The King of Thailand
Seventy four years ago on June 24, 1932, the so-called Absolute Monarchy in Siam was ended by a coup, even though the then reigning and ruling King Prajadhipok was undertaking steps to bring about a Constitutional Monarchy. On March 2, 1935, the King abdicated, saying: “Now that I am of the opinion that my desire for the people to have a real voice in the policies of the country has not been fulfilled and as I feel that now there is no longer any way for me to assist and protect the people, I therefore desire to abdicate…”
It was known among those close to him that H.M. King Prajadhipok was well aware that incessant conflict between the Monarch and the government would be detrimental to the country’s progress. Thus, by removing himself from the throne, he not only underscored the importance of individual freedom and the rule of law but also helped to ensure the survival of the Monarchy.
While he declined to exercise his right to name a successor, it was also known that he mused that it would be good for the country should Parliament choose to elevate an offspring of his beloved half-brother, H.R.H. Prince Mahidol, as King, for the then deceased Prince “was a real democrat who was close to the people and who had sacrificed much for the people’s well being. He was therefore loved by them. Such love and respect they had for him might motivate them to also love his offspring, and thus be good for the country.”

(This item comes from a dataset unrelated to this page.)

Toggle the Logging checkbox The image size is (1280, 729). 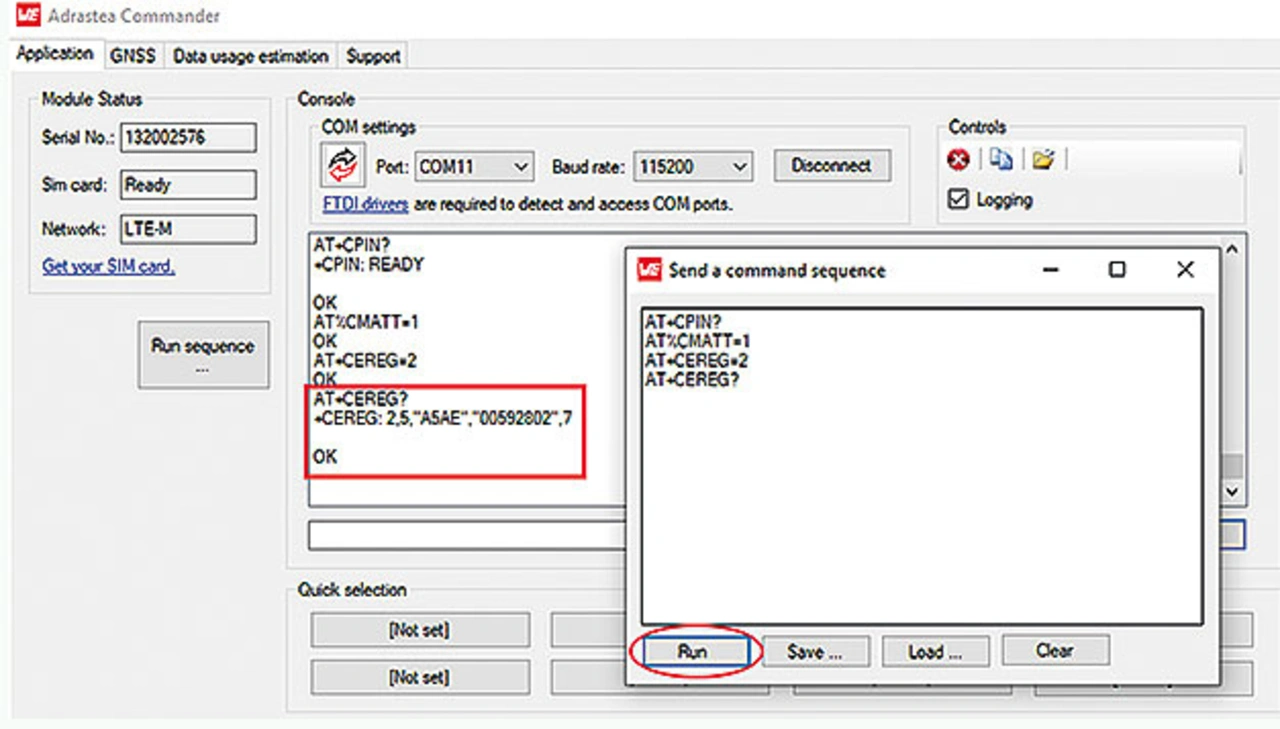tap(958, 200)
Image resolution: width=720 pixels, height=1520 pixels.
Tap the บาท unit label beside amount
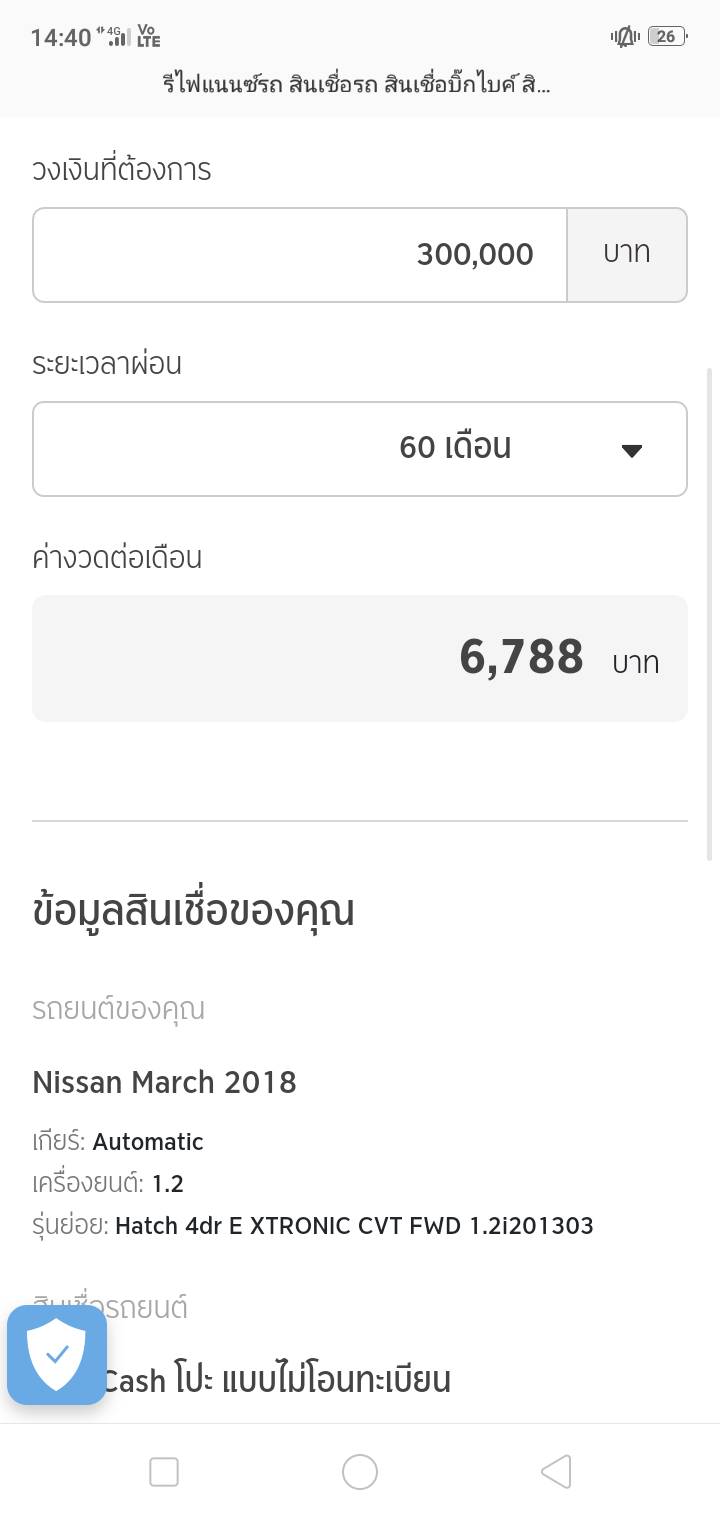[x=627, y=255]
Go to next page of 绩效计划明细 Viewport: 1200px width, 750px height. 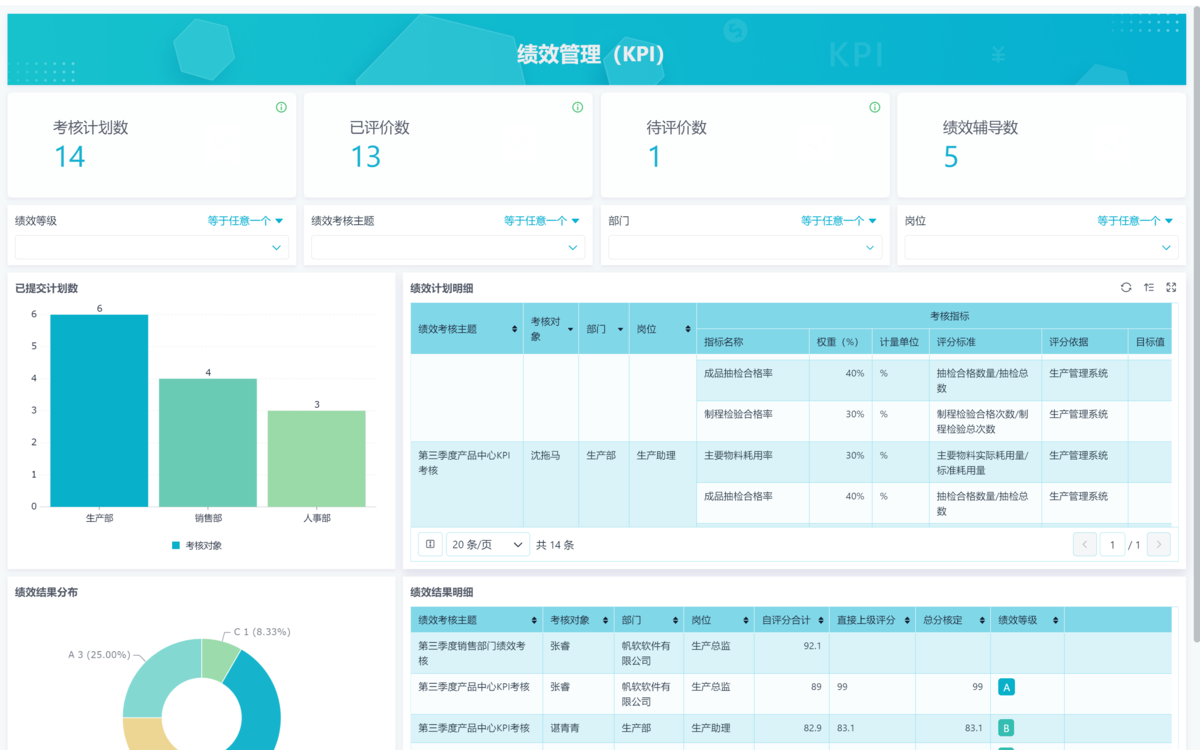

This year, also in the month of June, the country is joyously and thankfully celebrating the 60th Anniversary of the Accession to the Throne of the second son of H.R.H. Prince Mahidol. H.M. King Prajadhipok’s “prediction” had really come true.
However, as we celebrate, let us recall and appreciate well that it was no mean feat for His Majesty the King to have accomplished.
H.M. King Bhumibol Adulyadej became a constitutional king after his as yet uncrowned 20 year-old brother, H.M. King Ananda Mahidol, met a sudden death on June 9, 1946. He himself was 18 years old at the time. Until his coronation in 1950, Thailand had been without a crowned resident Monarch for some 15 years since H.M. King Prajadhipok’s abdication. The onus was thus on His present Majesty to revitalise the status of the Monarchy and to fashion for it anew a role appropriate to the constitutional order
Virtuous and Constitutional King
Though bound by constitutional constraints, His Majesty none the less pronounced the Oath of Accession to “reign with righteousness for the benefit and happiness of all the people of Siam”, thus stating his royal intention to be a “Dharma Raja” or “Virtuous King” who would not act arbitrarily but within moral bounds, nor to seek personal benefits but to do all for the benefit of his people. The traditional idea actually dovetails nicely with that of the rule of law in a modern constitutional order. On this, His Majesty was to expound in 1978 and 1979 to the effect that though laws applied to all equally, they were mere instruments of justice rather than justice itself. Delivering justice required more than laws; a sense of morality and ethics and the recognition of the realities of the situation were also imperative.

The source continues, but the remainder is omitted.